* _Problem details_
Go to the line holding "Click the poll" in the data below and repeat it exactly, then each line after it up to and including the one holding "Given: Click the (7) subsection number marker". Omit pictures.

BEGIN

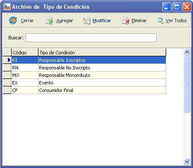Click the vertical scrollbar thumb

pos(187,84)
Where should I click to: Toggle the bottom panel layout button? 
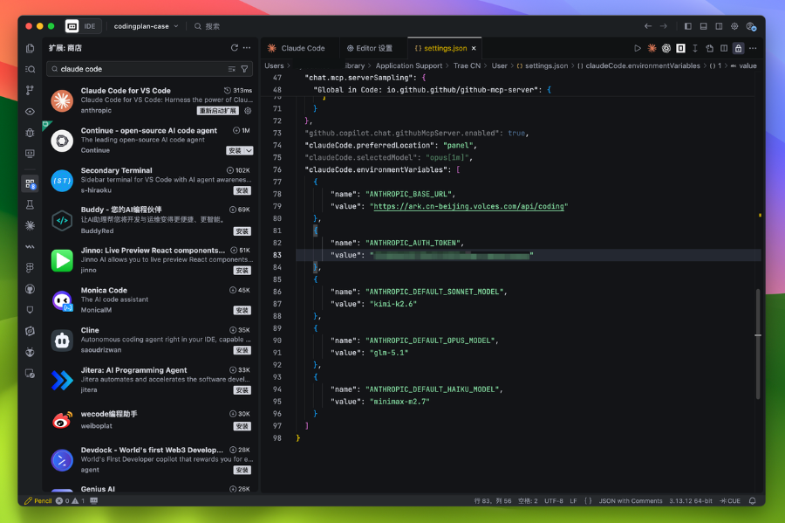(704, 26)
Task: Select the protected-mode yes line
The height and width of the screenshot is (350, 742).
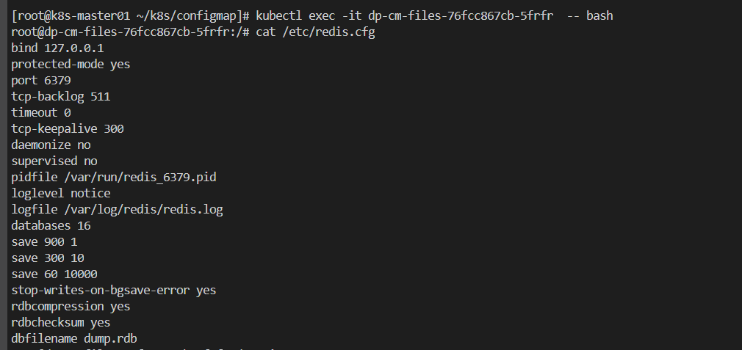Action: click(x=71, y=64)
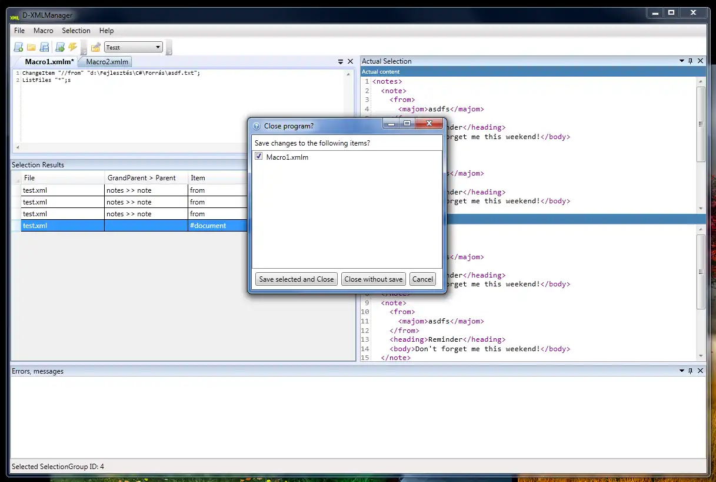Screen dimensions: 716x482
Task: Click Save selected and Close button
Action: pos(296,279)
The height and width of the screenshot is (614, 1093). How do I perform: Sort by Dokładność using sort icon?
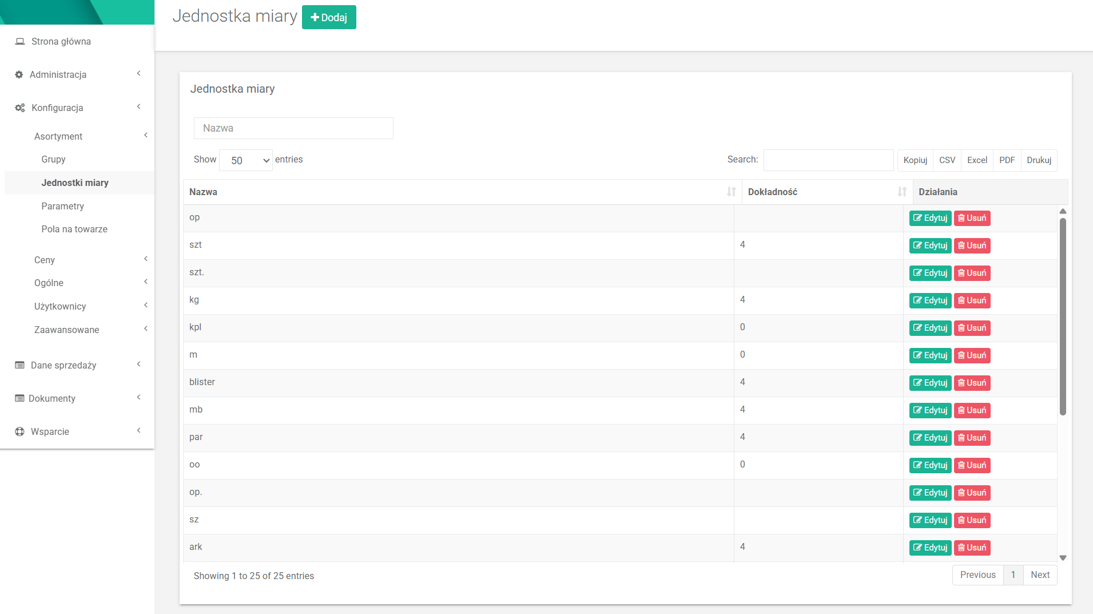pyautogui.click(x=901, y=192)
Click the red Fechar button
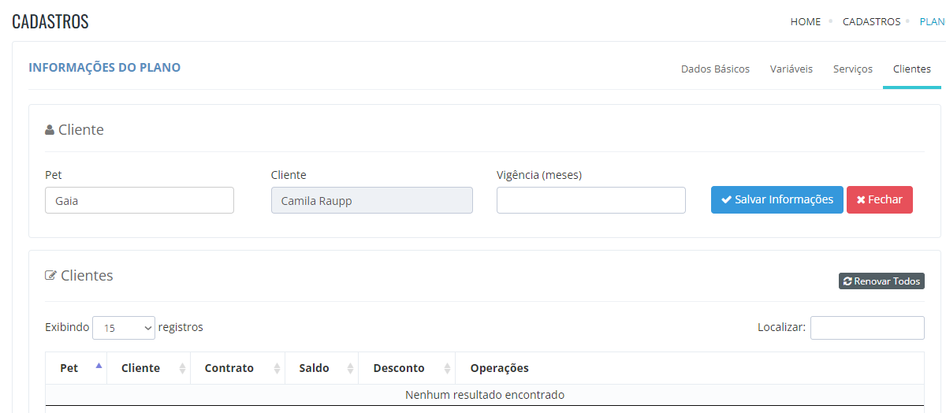946x413 pixels. (880, 199)
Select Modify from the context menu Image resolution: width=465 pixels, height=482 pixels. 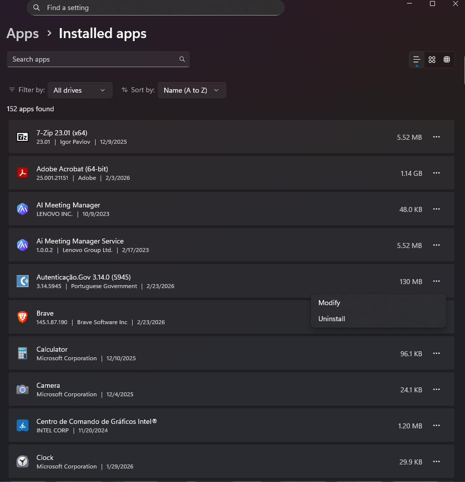(329, 303)
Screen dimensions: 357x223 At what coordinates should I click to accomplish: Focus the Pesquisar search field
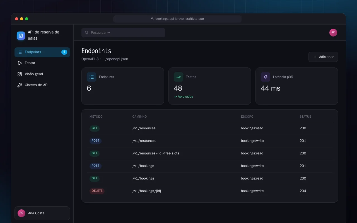click(x=123, y=33)
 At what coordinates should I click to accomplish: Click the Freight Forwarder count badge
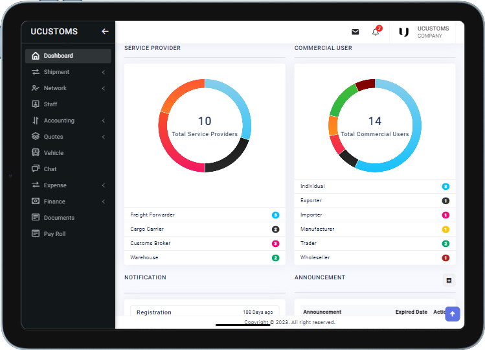pyautogui.click(x=275, y=215)
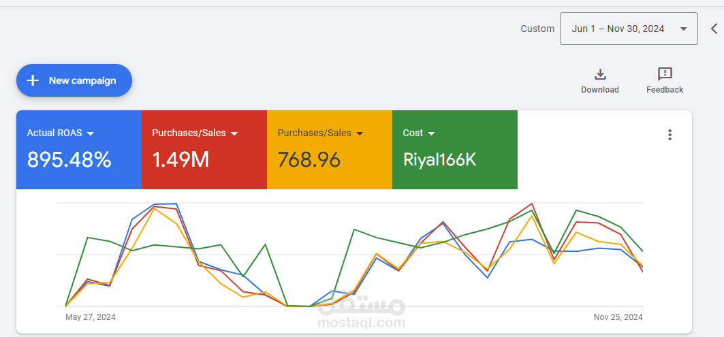The image size is (724, 337).
Task: Expand the yellow Purchases/Sales metric dropdown arrow
Action: (360, 133)
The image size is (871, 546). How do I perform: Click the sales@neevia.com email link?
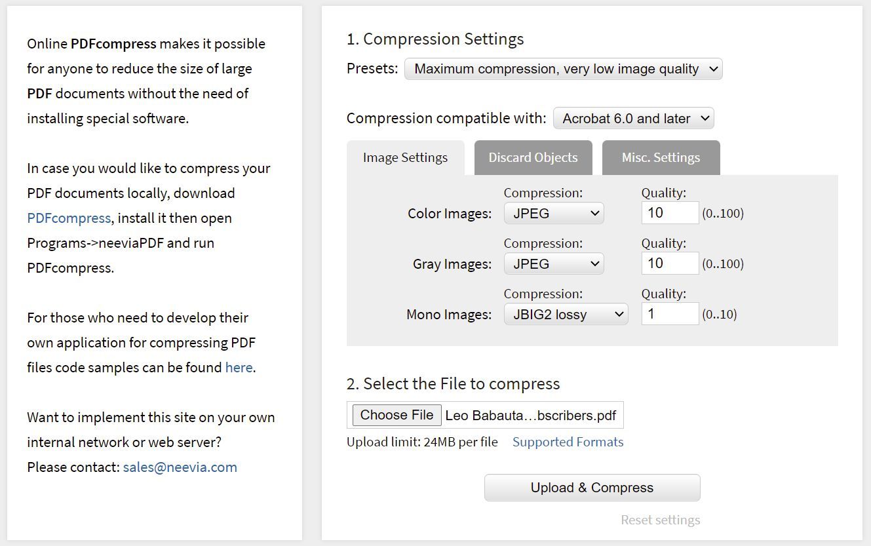pos(180,467)
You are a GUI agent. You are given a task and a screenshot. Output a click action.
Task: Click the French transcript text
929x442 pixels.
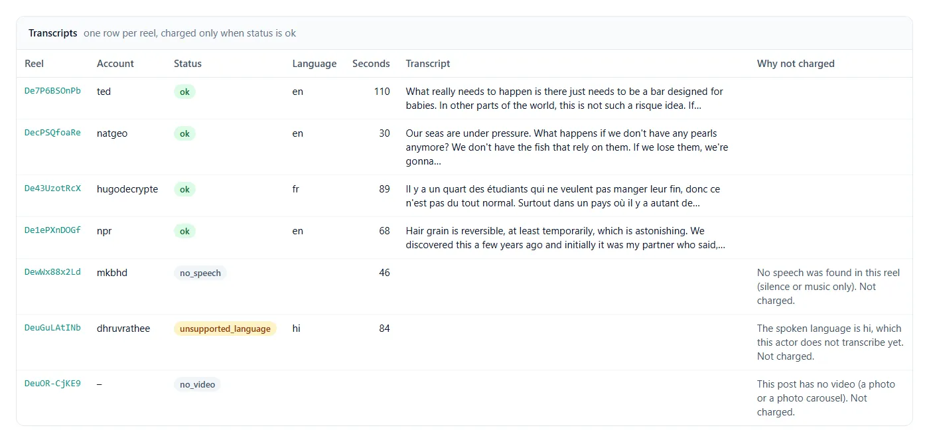(x=563, y=196)
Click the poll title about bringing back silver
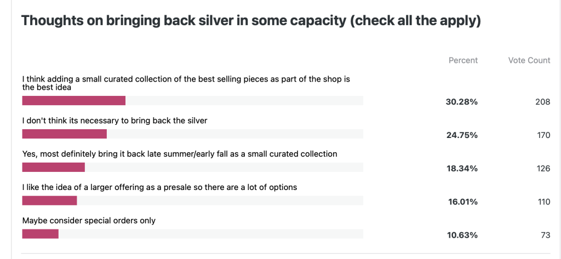 pyautogui.click(x=251, y=21)
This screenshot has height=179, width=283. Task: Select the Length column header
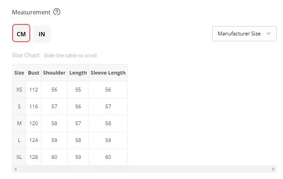(x=78, y=73)
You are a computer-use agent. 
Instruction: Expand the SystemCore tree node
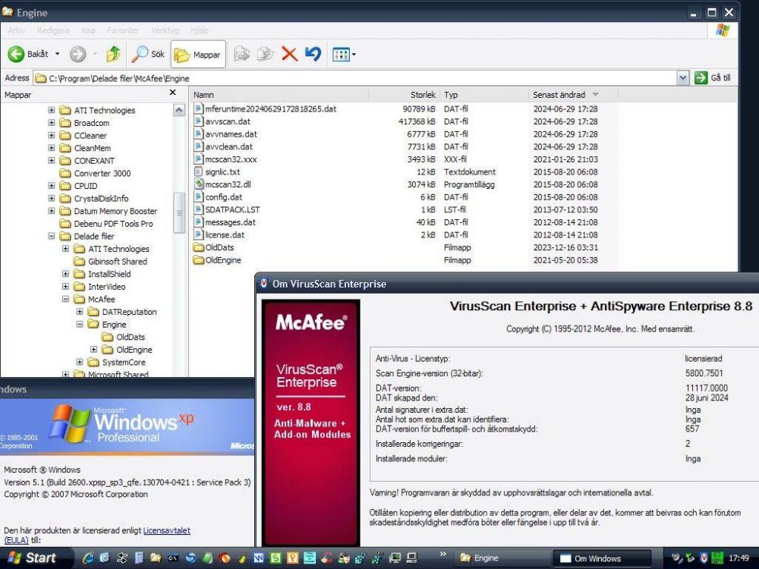(80, 363)
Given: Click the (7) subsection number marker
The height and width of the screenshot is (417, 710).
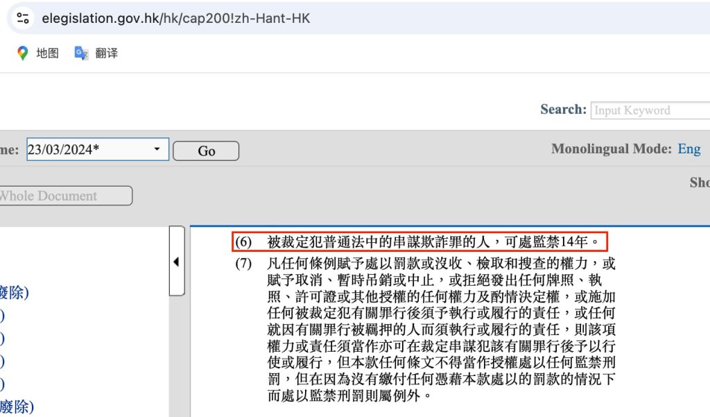Looking at the screenshot, I should [243, 264].
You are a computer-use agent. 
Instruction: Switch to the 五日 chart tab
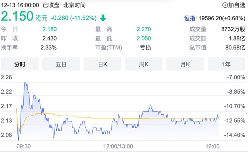(61, 64)
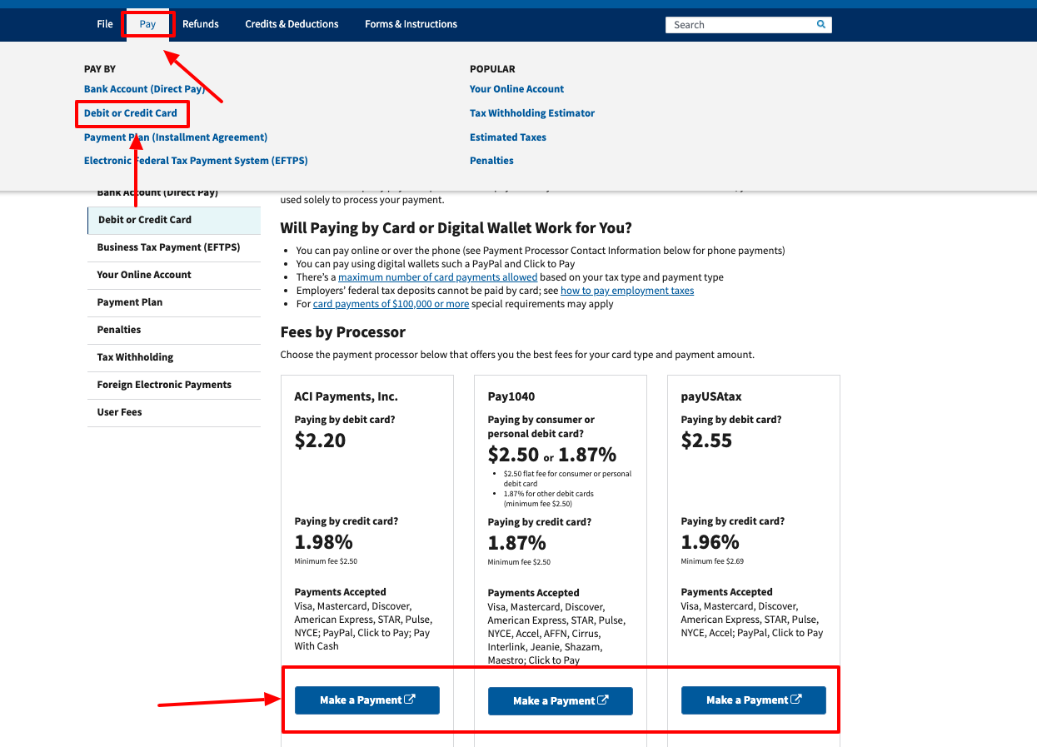
Task: Click Make a Payment under Pay1040
Action: tap(560, 700)
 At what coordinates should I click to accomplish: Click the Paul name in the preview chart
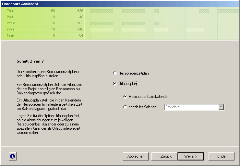coord(10,17)
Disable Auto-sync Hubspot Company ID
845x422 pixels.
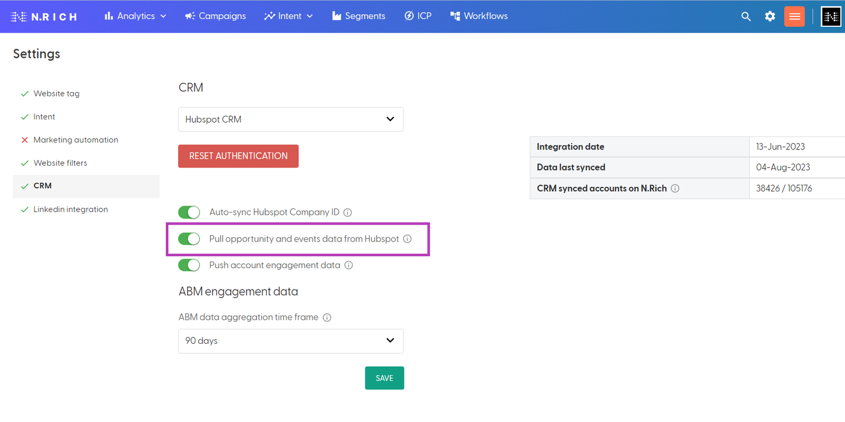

END

* _Response to the task_
Click the poll title about bringing back silver
 pyautogui.click(x=251, y=21)
This screenshot has height=179, width=283. Task: Select the Length column header
(x=78, y=73)
You are a computer-use agent. 
Instruction: Expand the SystemCore tree node
(80, 363)
Given: Click the (7) subsection number marker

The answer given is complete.